Purpose: This study aims to determine whether propensity regression techniques can improve the accuracy of comparative prediction models.
Method: Many clinical decisions can be enhanced by having accurate predicted risks of important outcomes, particularly when these risks are broken down by treatment. Observational data, however, is complicated because treatment allocation may be confounded with subject characteristics. Propensity scores have been proposed as a statistical method for addressing such concerns. This study was conducted in a cohort of ~33,000 type 2 diabetic patients previously used to publish a Cox regression model for predicting 6-year risk of overall mortality. This model compared four oral hypoglycemics for which there was a clear treatment bias. The published model was compared with various Cox regression models that included adjustment for or weighting with the propensity score: (1) adjustment for a logistic propensity score (Adjustment Logistic); (2) inverse probability treatment weighting (IPTW) with the logistic propensity score (IPTW Logistic); (3) adjustment for the multinomial propensity scores (Adjustment Multinomial); (4) IPTW with the multinomial propensity scores (IPTW Multinomial). The methods were compared in their ability to accurately predict 6- year mortality as measured by Harrell’s C-statistic (using 100 random cross-validations), calibration curves and reclassification tables.
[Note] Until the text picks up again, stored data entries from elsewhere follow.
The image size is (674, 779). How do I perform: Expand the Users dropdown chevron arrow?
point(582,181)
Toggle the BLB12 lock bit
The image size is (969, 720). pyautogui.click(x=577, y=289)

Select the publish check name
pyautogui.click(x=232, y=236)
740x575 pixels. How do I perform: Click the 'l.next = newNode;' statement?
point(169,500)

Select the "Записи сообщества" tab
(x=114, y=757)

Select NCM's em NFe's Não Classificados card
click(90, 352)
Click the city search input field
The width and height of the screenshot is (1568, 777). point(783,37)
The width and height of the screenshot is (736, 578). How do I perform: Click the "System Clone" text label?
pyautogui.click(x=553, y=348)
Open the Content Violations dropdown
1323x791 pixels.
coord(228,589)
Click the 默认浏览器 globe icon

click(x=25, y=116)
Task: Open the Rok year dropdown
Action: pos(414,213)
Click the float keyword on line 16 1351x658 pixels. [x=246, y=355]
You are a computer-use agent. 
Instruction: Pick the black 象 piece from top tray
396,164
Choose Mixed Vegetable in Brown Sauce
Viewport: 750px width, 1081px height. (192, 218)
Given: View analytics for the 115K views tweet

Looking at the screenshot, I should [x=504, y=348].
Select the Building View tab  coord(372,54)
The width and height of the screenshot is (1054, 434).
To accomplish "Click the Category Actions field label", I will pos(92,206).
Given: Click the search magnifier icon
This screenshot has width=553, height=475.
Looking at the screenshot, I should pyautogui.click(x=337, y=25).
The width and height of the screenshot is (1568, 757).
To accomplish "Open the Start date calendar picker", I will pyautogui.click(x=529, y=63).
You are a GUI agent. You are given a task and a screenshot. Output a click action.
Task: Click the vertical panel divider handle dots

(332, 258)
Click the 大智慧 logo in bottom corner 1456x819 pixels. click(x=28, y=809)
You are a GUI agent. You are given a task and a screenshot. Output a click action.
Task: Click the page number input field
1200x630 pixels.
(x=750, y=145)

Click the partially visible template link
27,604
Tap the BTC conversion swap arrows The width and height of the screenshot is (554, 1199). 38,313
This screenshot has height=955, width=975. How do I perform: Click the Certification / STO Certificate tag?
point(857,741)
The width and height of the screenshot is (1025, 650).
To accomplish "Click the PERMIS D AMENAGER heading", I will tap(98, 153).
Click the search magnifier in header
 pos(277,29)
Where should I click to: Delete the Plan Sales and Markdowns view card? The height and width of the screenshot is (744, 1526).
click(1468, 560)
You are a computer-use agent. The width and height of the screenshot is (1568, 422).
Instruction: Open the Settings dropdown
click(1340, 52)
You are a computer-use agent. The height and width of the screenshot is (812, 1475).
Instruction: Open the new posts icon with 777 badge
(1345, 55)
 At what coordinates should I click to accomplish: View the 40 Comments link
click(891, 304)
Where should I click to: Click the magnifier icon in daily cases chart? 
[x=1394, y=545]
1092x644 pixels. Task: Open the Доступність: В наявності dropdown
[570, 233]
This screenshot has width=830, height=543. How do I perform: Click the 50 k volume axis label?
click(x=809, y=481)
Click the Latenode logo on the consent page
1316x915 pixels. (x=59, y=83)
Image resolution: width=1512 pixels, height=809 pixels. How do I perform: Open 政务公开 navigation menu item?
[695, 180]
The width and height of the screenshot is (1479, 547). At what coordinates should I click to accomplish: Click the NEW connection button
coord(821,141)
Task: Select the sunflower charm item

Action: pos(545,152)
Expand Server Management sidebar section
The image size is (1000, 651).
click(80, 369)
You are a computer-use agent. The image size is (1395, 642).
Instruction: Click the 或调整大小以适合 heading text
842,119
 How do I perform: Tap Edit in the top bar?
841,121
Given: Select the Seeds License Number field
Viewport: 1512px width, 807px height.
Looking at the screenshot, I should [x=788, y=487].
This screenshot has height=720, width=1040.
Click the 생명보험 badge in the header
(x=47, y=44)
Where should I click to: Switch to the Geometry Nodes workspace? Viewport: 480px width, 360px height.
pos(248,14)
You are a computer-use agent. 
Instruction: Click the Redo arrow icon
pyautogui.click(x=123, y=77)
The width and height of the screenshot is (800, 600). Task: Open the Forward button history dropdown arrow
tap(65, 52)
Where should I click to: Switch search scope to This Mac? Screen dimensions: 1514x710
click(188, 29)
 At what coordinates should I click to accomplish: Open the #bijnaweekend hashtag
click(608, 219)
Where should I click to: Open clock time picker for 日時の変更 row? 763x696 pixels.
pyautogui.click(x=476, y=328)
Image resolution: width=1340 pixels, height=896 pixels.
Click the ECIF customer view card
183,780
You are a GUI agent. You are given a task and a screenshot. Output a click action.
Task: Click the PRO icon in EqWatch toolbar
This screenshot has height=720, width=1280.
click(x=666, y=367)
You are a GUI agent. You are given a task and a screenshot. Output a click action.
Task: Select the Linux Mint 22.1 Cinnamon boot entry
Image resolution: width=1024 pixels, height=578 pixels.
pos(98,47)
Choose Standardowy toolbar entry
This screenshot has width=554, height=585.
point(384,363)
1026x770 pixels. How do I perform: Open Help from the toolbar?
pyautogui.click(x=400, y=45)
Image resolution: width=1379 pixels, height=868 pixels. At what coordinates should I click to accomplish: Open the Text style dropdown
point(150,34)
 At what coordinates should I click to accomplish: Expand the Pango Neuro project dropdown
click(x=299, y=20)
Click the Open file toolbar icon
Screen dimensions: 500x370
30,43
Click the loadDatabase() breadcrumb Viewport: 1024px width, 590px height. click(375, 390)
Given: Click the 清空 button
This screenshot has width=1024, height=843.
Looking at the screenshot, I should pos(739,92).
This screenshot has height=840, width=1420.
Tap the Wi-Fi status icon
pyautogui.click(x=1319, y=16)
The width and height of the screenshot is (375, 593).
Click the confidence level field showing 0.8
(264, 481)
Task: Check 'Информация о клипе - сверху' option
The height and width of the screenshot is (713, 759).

Result: The Adjustment Logistic model offered the best median predicted accuracy and outperformed the other methods in 60 out of the 100 cross-validations. Both versions of IPTW created models that on average were less accurate than the published model without propensity adjustment. The C-statistics associated which each of the models in order from best to worst: Adjustment Logistic (0.754), Adjustment Multinomial (0.753), No Propensity (0.752), IPTW Logistic (0.751), IPTW Multinomial (0.737). The median difference in C-statistic for model Adjustment Logistic versus model No Propensity was 0.001. Similar results were obtained for the other performance measures.
Conclusion: Including a covariate for the probability of receiving treatment offered an incremental improvement in bias corrected predictive accuracy. The benefit was negligible and may not be worth the additional analytic complexity in all circumstances. Interestingly, the use of propensity weighting (IPTW) appeared to harm the prediction accuracy of the published model. These findings question the use of propensity adjustment when the goal is to create a comparative prediction model.